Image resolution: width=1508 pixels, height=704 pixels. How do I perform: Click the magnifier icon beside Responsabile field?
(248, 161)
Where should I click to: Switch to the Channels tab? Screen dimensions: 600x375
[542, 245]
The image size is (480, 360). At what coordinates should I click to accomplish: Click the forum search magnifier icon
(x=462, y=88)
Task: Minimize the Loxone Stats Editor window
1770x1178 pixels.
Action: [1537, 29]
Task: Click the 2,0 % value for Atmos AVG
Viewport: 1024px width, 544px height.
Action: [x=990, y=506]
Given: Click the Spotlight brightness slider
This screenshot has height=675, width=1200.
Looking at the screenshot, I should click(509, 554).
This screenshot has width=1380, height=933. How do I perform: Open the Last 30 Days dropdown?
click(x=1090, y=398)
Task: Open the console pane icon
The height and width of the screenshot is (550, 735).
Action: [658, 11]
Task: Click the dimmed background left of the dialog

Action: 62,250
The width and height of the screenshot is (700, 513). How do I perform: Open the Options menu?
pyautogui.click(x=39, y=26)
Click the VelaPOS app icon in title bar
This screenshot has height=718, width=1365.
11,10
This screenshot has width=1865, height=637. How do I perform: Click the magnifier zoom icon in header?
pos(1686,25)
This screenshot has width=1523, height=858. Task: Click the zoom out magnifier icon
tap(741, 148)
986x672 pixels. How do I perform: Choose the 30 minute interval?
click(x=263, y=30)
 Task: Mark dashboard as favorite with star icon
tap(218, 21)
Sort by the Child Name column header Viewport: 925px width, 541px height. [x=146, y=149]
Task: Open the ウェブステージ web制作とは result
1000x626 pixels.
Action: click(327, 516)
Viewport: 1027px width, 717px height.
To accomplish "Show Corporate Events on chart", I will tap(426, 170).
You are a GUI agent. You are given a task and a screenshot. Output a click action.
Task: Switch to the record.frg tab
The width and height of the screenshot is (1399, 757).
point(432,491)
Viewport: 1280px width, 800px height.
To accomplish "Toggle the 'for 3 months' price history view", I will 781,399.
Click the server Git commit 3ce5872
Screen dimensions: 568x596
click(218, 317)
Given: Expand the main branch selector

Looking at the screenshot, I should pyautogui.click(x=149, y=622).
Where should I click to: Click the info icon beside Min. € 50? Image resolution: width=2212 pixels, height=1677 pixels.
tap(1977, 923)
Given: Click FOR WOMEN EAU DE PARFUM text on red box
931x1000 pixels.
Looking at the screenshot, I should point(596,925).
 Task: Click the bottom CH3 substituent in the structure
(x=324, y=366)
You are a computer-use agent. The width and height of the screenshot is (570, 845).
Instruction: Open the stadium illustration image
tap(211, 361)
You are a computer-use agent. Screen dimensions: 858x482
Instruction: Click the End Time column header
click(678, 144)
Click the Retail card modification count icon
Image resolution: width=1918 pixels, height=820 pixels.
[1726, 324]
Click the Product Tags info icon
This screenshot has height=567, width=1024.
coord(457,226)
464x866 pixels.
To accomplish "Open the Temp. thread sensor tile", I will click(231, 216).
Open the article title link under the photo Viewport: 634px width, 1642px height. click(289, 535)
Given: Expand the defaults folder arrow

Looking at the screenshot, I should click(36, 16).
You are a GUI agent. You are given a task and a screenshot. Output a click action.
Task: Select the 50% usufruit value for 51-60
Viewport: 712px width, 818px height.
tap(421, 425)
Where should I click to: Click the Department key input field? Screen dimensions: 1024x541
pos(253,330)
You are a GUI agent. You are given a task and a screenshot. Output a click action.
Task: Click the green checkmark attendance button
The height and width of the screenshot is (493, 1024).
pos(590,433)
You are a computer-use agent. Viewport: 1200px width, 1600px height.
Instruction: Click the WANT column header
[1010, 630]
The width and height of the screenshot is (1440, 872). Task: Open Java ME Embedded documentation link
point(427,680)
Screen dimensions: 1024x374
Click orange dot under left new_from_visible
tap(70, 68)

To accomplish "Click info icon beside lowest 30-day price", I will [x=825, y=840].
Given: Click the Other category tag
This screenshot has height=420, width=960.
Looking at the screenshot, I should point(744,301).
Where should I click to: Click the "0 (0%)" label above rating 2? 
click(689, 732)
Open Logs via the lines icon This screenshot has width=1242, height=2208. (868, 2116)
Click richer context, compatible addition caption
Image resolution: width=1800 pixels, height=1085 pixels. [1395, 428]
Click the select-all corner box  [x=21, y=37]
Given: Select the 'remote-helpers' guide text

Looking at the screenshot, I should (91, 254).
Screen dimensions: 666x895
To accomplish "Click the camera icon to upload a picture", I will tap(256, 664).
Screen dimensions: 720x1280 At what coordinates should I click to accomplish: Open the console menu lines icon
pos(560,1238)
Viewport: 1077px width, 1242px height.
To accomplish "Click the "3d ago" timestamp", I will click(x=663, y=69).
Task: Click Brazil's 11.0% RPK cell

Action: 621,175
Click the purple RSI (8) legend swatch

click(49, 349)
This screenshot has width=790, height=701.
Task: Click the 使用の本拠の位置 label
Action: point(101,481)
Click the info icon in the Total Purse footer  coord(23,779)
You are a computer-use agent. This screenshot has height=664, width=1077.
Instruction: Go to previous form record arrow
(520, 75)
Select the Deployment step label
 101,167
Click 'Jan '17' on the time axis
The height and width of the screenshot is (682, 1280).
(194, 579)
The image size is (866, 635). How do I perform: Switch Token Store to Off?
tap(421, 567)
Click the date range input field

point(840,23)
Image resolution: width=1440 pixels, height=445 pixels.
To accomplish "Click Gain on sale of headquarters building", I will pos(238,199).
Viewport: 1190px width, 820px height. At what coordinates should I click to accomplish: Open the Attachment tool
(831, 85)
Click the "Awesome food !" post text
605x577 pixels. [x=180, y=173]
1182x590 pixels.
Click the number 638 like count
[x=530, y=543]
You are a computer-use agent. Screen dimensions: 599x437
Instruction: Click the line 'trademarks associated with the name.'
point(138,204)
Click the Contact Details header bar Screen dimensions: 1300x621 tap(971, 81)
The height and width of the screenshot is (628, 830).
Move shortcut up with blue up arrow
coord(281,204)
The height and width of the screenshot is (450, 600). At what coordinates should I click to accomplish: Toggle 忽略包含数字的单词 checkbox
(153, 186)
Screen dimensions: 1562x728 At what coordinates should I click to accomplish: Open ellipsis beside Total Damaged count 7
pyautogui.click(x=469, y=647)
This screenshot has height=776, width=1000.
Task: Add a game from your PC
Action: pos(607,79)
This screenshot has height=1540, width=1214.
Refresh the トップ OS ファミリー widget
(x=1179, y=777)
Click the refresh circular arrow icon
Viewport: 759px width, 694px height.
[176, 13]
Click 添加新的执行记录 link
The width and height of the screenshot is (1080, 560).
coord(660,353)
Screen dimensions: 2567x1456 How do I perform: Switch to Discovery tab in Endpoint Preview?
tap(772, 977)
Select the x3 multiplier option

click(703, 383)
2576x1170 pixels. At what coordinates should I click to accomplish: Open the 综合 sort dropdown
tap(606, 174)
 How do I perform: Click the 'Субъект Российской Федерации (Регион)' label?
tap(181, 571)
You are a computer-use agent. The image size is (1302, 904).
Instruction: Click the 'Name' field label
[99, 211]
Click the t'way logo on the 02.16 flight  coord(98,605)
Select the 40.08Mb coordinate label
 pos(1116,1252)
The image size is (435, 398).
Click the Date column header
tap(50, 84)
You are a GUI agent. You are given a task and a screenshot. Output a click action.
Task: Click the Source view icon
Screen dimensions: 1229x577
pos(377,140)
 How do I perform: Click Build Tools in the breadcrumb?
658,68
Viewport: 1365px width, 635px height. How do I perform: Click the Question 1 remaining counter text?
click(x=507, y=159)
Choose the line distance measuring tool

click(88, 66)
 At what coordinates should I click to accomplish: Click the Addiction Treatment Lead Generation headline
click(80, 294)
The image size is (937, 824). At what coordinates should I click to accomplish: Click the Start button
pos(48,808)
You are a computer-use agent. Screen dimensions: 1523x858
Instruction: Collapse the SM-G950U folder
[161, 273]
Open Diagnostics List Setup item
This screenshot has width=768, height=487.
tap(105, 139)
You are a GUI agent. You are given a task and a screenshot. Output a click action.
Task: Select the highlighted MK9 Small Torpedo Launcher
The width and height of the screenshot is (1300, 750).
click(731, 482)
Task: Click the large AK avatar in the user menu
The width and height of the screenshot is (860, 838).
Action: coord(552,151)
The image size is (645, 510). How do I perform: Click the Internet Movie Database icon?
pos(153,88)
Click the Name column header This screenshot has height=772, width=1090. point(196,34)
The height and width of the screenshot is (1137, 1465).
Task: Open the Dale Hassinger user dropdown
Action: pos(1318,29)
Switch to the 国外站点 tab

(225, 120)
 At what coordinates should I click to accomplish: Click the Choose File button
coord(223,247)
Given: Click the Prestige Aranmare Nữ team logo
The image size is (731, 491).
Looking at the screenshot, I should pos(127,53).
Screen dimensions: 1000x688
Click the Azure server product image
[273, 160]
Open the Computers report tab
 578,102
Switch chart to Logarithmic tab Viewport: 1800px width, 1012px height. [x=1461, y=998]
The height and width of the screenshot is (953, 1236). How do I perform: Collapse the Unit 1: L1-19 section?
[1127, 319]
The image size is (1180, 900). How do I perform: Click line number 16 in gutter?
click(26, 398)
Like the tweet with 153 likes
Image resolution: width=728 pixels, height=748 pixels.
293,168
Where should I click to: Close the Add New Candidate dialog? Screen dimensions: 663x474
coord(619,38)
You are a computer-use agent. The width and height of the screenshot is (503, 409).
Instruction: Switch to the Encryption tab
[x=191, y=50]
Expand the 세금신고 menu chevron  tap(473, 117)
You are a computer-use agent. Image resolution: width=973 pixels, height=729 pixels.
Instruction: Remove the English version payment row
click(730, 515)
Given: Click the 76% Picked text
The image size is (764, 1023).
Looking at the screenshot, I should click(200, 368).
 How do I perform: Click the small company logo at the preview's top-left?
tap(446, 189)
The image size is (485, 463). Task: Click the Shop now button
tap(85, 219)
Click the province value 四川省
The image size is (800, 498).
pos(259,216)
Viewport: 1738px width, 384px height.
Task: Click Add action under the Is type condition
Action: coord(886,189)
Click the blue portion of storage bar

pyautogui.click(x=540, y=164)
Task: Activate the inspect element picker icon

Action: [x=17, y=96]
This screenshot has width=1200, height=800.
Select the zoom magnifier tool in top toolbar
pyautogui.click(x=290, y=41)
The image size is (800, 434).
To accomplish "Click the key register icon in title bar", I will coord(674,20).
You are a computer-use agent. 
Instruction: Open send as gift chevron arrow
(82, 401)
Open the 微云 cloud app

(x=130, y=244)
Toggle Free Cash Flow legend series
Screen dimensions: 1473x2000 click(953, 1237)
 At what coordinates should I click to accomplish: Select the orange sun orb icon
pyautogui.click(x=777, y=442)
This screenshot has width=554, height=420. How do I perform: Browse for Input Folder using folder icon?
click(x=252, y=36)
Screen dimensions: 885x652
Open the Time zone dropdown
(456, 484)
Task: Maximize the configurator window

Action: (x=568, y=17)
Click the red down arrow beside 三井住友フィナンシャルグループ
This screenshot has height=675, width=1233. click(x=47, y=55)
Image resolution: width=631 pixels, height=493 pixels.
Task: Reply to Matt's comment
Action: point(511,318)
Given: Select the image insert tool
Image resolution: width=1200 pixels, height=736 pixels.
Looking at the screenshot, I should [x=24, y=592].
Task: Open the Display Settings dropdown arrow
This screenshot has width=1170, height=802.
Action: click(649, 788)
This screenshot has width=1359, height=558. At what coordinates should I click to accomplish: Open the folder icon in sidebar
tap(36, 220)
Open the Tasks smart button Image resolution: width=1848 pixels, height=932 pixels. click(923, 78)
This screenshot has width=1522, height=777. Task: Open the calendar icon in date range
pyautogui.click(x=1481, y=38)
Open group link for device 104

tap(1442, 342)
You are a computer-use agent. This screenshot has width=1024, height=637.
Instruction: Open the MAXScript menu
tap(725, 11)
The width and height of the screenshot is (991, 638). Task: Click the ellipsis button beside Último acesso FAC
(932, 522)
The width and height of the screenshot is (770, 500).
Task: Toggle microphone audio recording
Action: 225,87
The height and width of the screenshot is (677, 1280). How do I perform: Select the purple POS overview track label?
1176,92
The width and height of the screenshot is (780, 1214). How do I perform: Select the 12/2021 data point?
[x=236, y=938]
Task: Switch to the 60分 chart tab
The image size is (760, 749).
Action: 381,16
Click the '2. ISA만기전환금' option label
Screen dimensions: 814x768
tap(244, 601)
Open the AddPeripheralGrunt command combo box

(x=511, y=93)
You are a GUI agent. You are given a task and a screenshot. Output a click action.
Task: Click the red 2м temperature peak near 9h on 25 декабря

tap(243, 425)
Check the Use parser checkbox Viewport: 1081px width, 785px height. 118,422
--------------------------------------------------
▶ EXERCISE INSTRUCTIONS: Repeat, character for character, the lines of the material above from the line with "Screen dimensions: 2567x1456" through the line with "Task: Click the Source view icon".

▶ TASK RESULT:
Screen dimensions: 2567x1456 How do I perform: Switch to Discovery tab in Endpoint Preview?
tap(772, 977)
Select the x3 multiplier option

click(703, 383)
2576x1170 pixels. At what coordinates should I click to accomplish: Open the 综合 sort dropdown
tap(606, 174)
 How do I perform: Click the 'Субъект Российской Федерации (Регион)' label?
tap(181, 571)
You are a computer-use agent. The image size is (1302, 904).
Instruction: Click the 'Name' field label
[99, 211]
Click the t'way logo on the 02.16 flight  coord(98,605)
Select the 40.08Mb coordinate label
 pos(1116,1252)
The image size is (435, 398).
Click the Date column header
tap(50, 84)
You are a GUI agent. You are given a task and a screenshot. Output a click action.
Task: Click the Source view icon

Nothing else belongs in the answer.